(Entries from a dataset)
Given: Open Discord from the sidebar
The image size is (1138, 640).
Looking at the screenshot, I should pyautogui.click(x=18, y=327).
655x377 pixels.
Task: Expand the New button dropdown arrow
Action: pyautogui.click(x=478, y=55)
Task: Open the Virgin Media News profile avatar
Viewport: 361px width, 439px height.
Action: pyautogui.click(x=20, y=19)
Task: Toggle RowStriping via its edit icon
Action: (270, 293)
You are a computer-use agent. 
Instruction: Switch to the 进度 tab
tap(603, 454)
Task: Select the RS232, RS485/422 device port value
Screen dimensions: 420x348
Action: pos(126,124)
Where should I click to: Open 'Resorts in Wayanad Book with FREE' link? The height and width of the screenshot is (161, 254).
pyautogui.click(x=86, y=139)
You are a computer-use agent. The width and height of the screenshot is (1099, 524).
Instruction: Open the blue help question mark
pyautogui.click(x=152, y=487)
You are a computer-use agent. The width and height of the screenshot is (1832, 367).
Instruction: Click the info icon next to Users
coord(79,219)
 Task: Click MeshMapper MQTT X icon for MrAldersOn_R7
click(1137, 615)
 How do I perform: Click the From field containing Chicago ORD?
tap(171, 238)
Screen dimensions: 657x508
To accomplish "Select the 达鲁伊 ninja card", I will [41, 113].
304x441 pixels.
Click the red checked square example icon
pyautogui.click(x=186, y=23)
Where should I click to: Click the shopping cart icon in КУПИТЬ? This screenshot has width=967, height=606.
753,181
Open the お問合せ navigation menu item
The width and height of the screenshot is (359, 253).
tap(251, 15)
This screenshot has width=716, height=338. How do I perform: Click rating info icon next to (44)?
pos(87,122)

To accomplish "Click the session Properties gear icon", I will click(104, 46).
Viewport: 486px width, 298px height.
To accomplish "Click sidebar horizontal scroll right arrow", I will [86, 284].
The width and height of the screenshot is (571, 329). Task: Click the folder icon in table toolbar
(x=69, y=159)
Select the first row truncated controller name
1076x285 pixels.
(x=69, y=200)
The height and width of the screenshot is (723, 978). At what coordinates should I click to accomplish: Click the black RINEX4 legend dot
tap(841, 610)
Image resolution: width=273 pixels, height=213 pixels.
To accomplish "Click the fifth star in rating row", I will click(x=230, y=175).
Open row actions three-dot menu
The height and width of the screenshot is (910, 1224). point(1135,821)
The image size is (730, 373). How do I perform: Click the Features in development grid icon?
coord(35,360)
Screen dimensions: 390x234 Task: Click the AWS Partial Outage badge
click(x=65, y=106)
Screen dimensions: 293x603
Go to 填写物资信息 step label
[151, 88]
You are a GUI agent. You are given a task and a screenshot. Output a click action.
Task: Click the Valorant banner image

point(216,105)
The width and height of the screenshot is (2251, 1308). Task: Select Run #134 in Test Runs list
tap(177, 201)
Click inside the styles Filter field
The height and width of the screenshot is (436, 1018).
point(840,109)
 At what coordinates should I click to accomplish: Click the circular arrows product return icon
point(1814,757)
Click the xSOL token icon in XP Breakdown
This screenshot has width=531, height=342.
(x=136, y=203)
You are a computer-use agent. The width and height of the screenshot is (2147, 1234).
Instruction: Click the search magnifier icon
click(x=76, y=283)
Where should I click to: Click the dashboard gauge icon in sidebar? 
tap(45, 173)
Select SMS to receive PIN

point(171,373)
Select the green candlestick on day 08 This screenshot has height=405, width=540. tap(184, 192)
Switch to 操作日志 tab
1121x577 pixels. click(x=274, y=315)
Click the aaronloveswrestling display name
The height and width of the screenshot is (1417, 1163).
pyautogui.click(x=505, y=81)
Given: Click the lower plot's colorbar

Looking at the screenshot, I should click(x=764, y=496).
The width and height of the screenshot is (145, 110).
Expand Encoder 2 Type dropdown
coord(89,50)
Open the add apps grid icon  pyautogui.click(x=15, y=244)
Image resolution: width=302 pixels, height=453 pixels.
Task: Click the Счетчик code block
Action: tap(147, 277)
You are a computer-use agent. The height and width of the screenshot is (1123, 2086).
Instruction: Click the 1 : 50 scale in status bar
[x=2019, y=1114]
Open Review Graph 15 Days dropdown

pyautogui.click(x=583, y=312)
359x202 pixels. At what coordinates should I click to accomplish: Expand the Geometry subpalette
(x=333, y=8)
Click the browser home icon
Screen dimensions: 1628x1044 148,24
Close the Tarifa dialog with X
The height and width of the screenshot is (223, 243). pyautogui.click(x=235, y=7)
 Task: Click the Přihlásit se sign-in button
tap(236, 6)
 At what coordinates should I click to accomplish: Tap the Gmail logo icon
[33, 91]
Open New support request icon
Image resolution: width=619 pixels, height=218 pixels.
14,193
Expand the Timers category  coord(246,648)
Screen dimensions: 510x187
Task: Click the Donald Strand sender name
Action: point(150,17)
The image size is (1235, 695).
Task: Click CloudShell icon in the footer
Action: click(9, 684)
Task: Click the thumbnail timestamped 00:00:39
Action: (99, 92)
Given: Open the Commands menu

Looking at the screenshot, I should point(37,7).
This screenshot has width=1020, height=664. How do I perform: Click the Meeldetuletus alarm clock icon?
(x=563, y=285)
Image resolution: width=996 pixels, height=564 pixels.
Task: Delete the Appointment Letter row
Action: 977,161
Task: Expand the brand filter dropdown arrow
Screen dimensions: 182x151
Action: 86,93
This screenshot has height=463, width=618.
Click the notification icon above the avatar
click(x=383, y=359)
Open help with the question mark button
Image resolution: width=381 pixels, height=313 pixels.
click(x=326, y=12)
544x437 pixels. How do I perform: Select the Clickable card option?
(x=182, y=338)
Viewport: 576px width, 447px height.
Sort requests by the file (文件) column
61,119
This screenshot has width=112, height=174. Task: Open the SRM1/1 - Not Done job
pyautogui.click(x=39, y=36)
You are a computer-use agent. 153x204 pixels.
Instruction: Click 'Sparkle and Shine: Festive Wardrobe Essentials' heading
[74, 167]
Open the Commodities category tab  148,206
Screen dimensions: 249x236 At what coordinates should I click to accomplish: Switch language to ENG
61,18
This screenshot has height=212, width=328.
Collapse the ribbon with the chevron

Exercise description:
Present the lines above as a numbered list, omitting any blank lines.

Full answer:
1. Given: Open Discord from the sidebar
2. The image size is (1138, 640).
3. Looking at the screenshot, I should pyautogui.click(x=18, y=327).
4. 655x377 pixels.
5. Task: Expand the New button dropdown arrow
6. Action: pyautogui.click(x=478, y=55)
7. Task: Open the Virgin Media News profile avatar
8. Viewport: 361px width, 439px height.
9. Action: pyautogui.click(x=20, y=19)
10. Task: Toggle RowStriping via its edit icon
11. Action: (270, 293)
12. You are a computer-use agent. 
13. Instruction: Switch to the 进度 tab
14. tap(603, 454)
15. Task: Select the RS232, RS485/422 device port value
16. Screen dimensions: 420x348
17. Action: pos(126,124)
18. Where should I click to: Open 'Resorts in Wayanad Book with FREE' link? The height and width of the screenshot is (161, 254).
19. pyautogui.click(x=86, y=139)
20. You are a computer-use agent. The width and height of the screenshot is (1099, 524).
21. Instruction: Open the blue help question mark
22. pyautogui.click(x=152, y=487)
23. You are a computer-use agent. The width and height of the screenshot is (1832, 367).
24. Instruction: Click the info icon next to Users
25. coord(79,219)
26.  Task: Click MeshMapper MQTT X icon for MrAldersOn_R7
27. click(1137, 615)
28.  How do I perform: Click the From field containing Chicago ORD?
29. tap(171, 238)
30. Screen dimensions: 657x508
31. To accomplish "Select the 达鲁伊 ninja card", I will [41, 113].
32. 304x441 pixels.
33. Click the red checked square example icon
34. pyautogui.click(x=186, y=23)
35. Where should I click to: Click the shopping cart icon in КУПИТЬ? This screenshot has width=967, height=606.
36. 753,181
37. Open the お問合せ navigation menu item
38. The width and height of the screenshot is (359, 253).
39. tap(251, 15)
40. This screenshot has width=716, height=338. How do I perform: Click rating info icon next to (44)?
41. pos(87,122)
42. To accomplish "Click the session Properties gear icon", I will click(104, 46).
43. Viewport: 486px width, 298px height.
44. To accomplish "Click sidebar horizontal scroll right arrow", I will [86, 284].
45. The width and height of the screenshot is (571, 329). Task: Click the folder icon in table toolbar
46. (x=69, y=159)
47. Select the first row truncated controller name
48. 1076x285 pixels.
49. (x=69, y=200)
50. The height and width of the screenshot is (723, 978). At what coordinates should I click to accomplish: Click the black RINEX4 legend dot
51. tap(841, 610)
52. Image resolution: width=273 pixels, height=213 pixels.
53. To accomplish "Click the fifth star in rating row", I will click(x=230, y=175).
54. Open row actions three-dot menu
55. The height and width of the screenshot is (910, 1224). point(1135,821)
56. The image size is (730, 373). How do I perform: Click the Features in development grid icon?
57. coord(35,360)
58. Screen dimensions: 390x234 Task: Click the AWS Partial Outage badge
59. click(x=65, y=106)
60. Screen dimensions: 293x603
61. Go to 填写物资信息 step label
62. [151, 88]
63. You are a GUI agent. You are given a task and a screenshot. Output a click action.
64. Task: Click the Valorant banner image
65. point(216,105)
66. The width and height of the screenshot is (2251, 1308). Task: Select Run #134 in Test Runs list
67. tap(177, 201)
68. Click inside the styles Filter field
69. The height and width of the screenshot is (436, 1018).
70. point(840,109)
71.  At what coordinates should I click to accomplish: Click the circular arrows product return icon
72. point(1814,757)
73. Click the xSOL token icon in XP Breakdown
74. This screenshot has width=531, height=342.
75. (x=136, y=203)
76. You are a computer-use agent. The width and height of the screenshot is (2147, 1234).
77. Instruction: Click the search magnifier icon
78. click(x=76, y=283)
79. Where should I click to: Click the dashboard gauge icon in sidebar? 
80. tap(45, 173)
81. Select SMS to receive PIN
82. point(171,373)
83. Select the green candlestick on day 08 This screenshot has height=405, width=540. tap(184, 192)
84. Switch to 操作日志 tab
85. 1121x577 pixels. click(x=274, y=315)
86. Click the aaronloveswrestling display name
87. The height and width of the screenshot is (1417, 1163).
88. pyautogui.click(x=505, y=81)
89. Given: Click the lower plot's colorbar
90. Looking at the screenshot, I should click(x=764, y=496).
91. The width and height of the screenshot is (145, 110).
92. Expand Encoder 2 Type dropdown
93. coord(89,50)
94. Open the add apps grid icon  pyautogui.click(x=15, y=244)
95. Image resolution: width=302 pixels, height=453 pixels.
96. Task: Click the Счетчик code block
97. Action: tap(147, 277)
98. You are a computer-use agent. The height and width of the screenshot is (1123, 2086).
99. Instruction: Click the 1 : 50 scale in status bar
100. [x=2019, y=1114]
101. Open Review Graph 15 Days dropdown
102. pyautogui.click(x=583, y=312)
103. 359x202 pixels. At what coordinates should I click to accomplish: Expand the Geometry subpalette
104. (x=333, y=8)
105. Click the browser home icon
106. Screen dimensions: 1628x1044 148,24
107. Close the Tarifa dialog with X
108. The height and width of the screenshot is (223, 243). pyautogui.click(x=235, y=7)
109.  Task: Click the Přihlásit se sign-in button
110. tap(236, 6)
111.  At what coordinates should I click to accomplish: Tap the Gmail logo icon
112. [33, 91]
113. Open New support request icon
114. Image resolution: width=619 pixels, height=218 pixels.
115. 14,193
116. Expand the Timers category  coord(246,648)
117. Screen dimensions: 510x187
118. Task: Click the Donald Strand sender name
119. Action: point(150,17)
120. The image size is (1235, 695).
121. Task: Click CloudShell icon in the footer
122. Action: click(9, 684)
123. Task: Click the thumbnail timestamped 00:00:39
124. Action: (99, 92)
125. Given: Open the Commands menu
126. Looking at the screenshot, I should point(37,7).
127. This screenshot has width=1020, height=664. How do I perform: Click the Meeldetuletus alarm clock icon?
128. (x=563, y=285)
129. Image resolution: width=996 pixels, height=564 pixels.
130. Task: Delete the Appointment Letter row
131. Action: 977,161
132. Task: Expand the brand filter dropdown arrow
133. Screen dimensions: 182x151
134. Action: 86,93
135. This screenshot has height=463, width=618.
136. Click the notification icon above the avatar
137. click(x=383, y=359)
138. Open help with the question mark button
139. Image resolution: width=381 pixels, height=313 pixels.
140. click(x=326, y=12)
141. 544x437 pixels. How do I perform: Select the Clickable card option?
142. (x=182, y=338)
143. Viewport: 576px width, 447px height.
144. Sort requests by the file (文件) column
145. 61,119
146. This screenshot has width=112, height=174. Task: Open the SRM1/1 - Not Done job
147. pyautogui.click(x=39, y=36)
148. You are a computer-use agent. 153x204 pixels.
149. Instruction: Click 'Sparkle and Shine: Festive Wardrobe Essentials' heading
150. [74, 167]
151. Open the Commodities category tab  148,206
152. Screen dimensions: 249x236 At what coordinates should I click to accomplish: Switch language to ENG
153. 61,18
154. This screenshot has height=212, width=328.
155. Collapse the ribbon with the chevron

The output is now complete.